- [TASK INSTRUCTIONS] Show each line of the listing below that contains the string "perform". Case counts.

# # #

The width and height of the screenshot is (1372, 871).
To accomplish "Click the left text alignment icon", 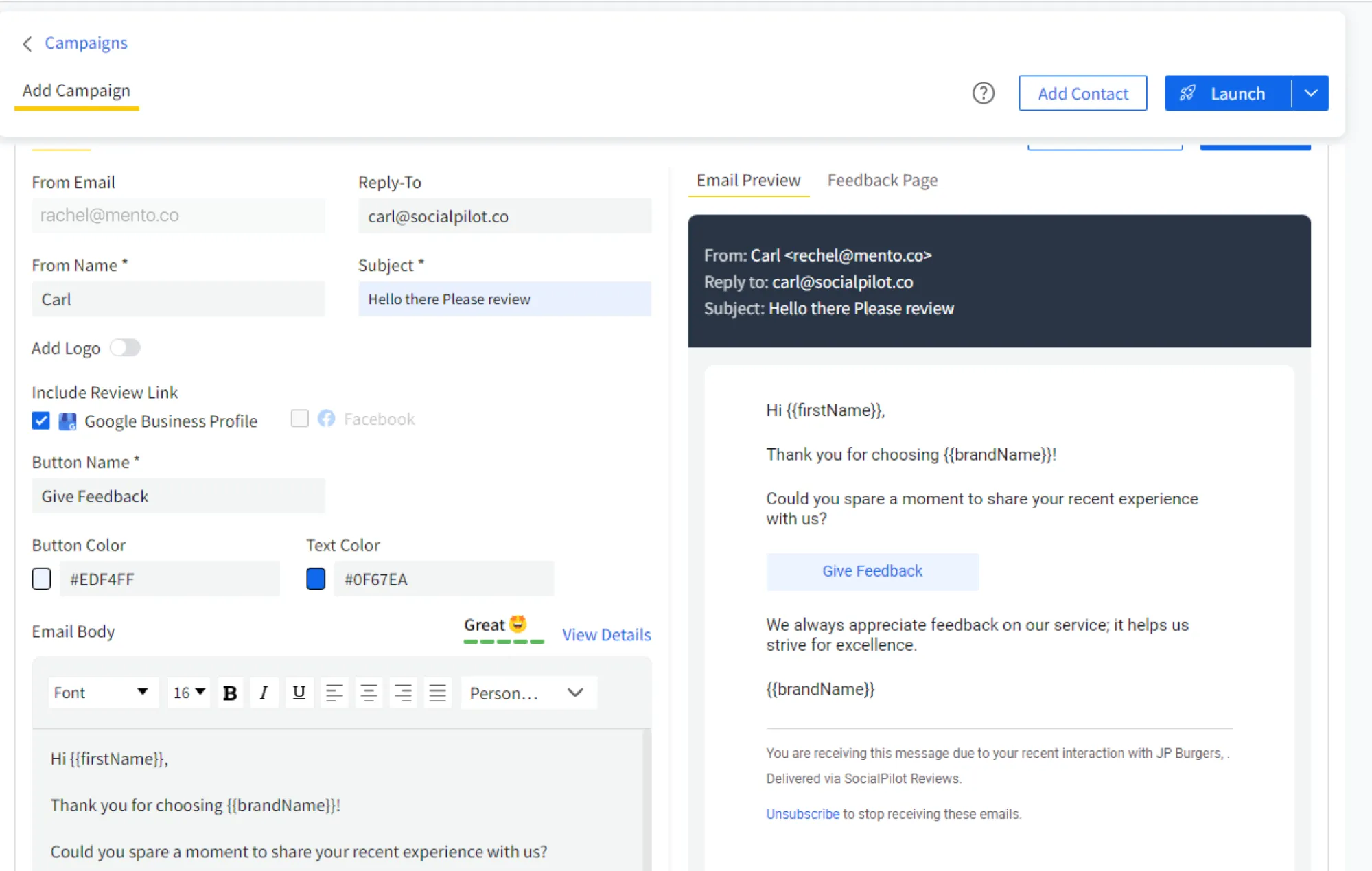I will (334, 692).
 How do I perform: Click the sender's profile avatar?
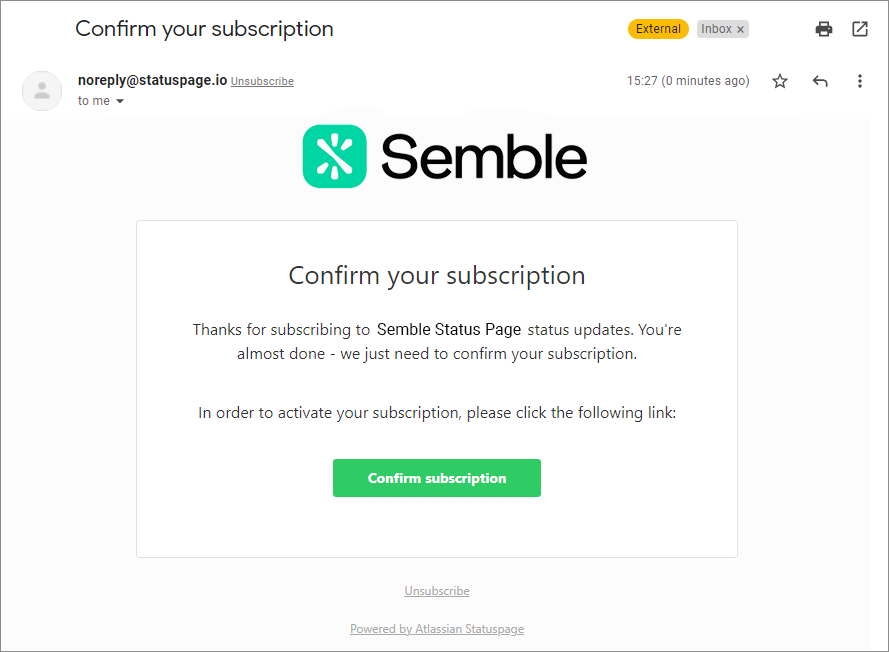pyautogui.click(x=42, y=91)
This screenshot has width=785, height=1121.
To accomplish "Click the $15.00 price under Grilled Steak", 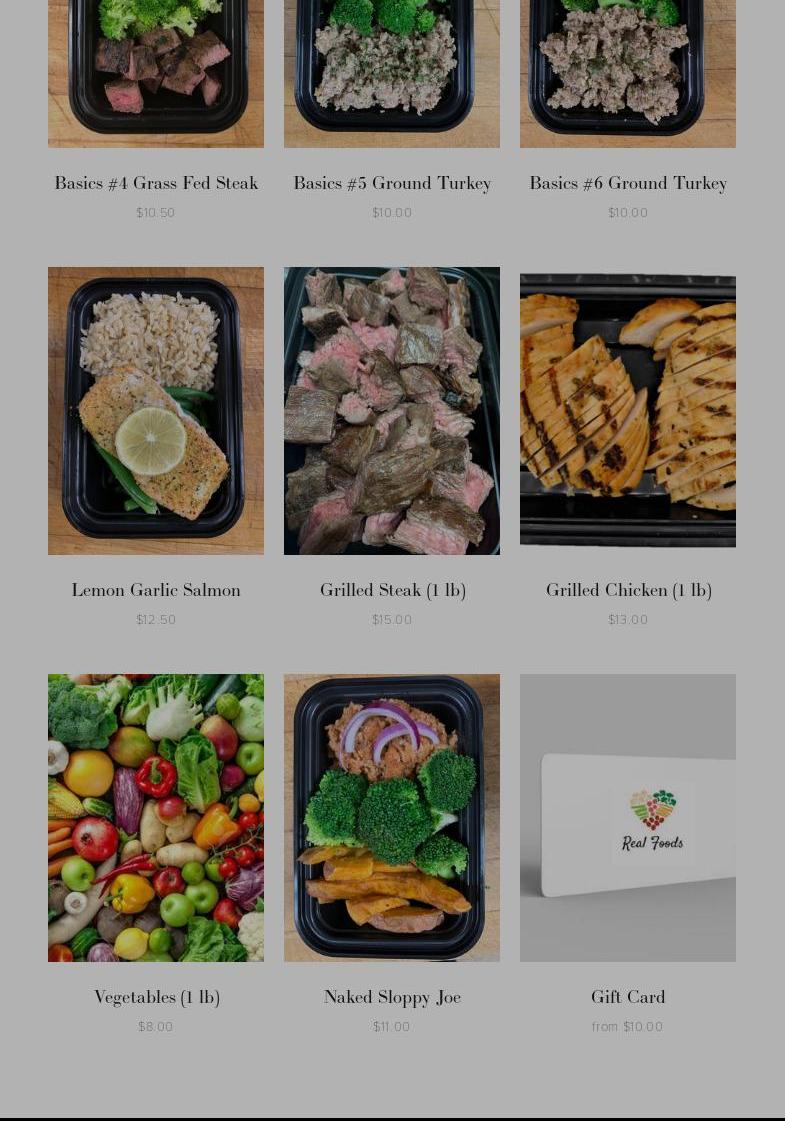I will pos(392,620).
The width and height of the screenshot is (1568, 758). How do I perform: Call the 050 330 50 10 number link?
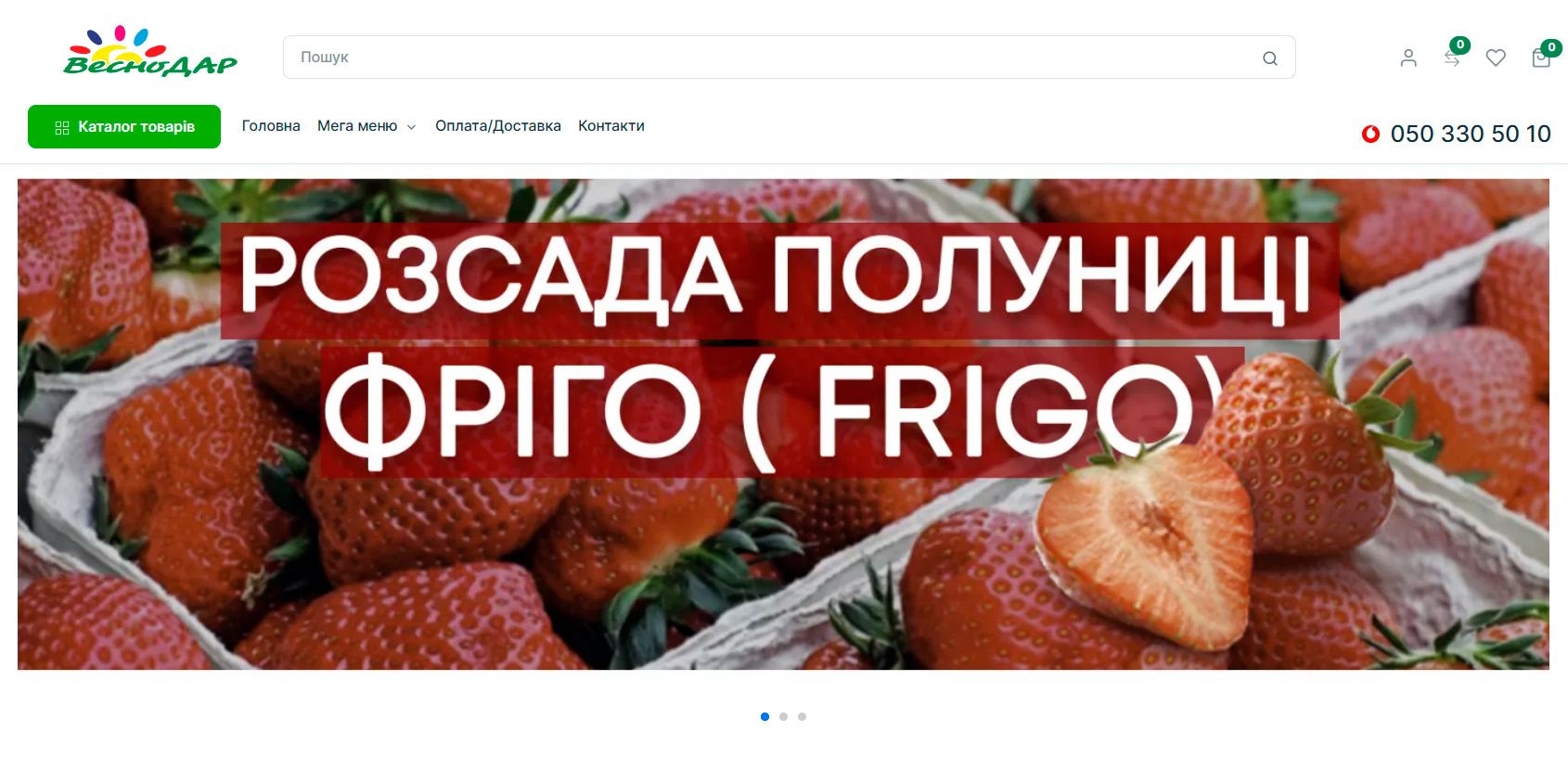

# # #

- [WRITTEN SOLUTION]
 How do I perform: Click the sender's profile avatar?
The width and height of the screenshot is (1568, 758). How do I perform: Call the 050 330 50 10 number link?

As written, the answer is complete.